═══ DATA EXCERPTS

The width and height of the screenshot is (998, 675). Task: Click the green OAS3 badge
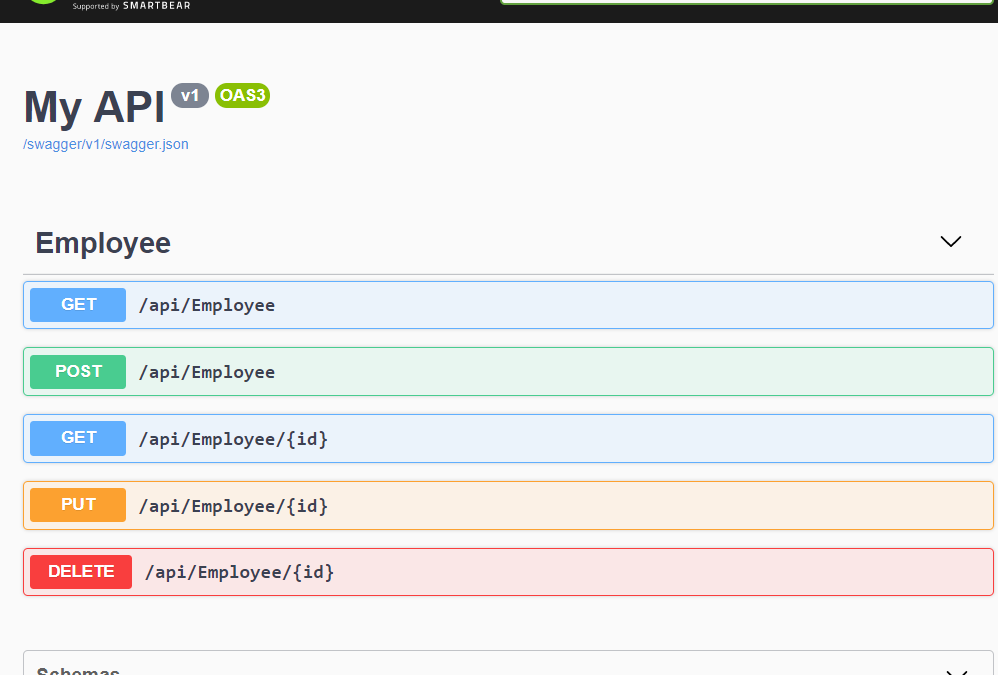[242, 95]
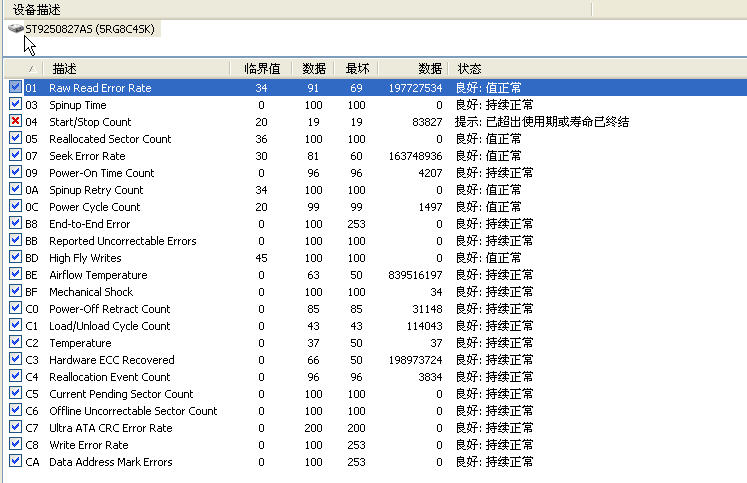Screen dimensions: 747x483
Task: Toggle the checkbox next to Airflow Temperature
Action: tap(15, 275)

══════

Each record is to be written out exactly. No picture goes in.

The width and height of the screenshot is (998, 675). Task: Click the green OAS3 badge
[242, 95]
Screen dimensions: 747x483
Task: Toggle the checkbox next to Airflow Temperature
Action: tap(15, 275)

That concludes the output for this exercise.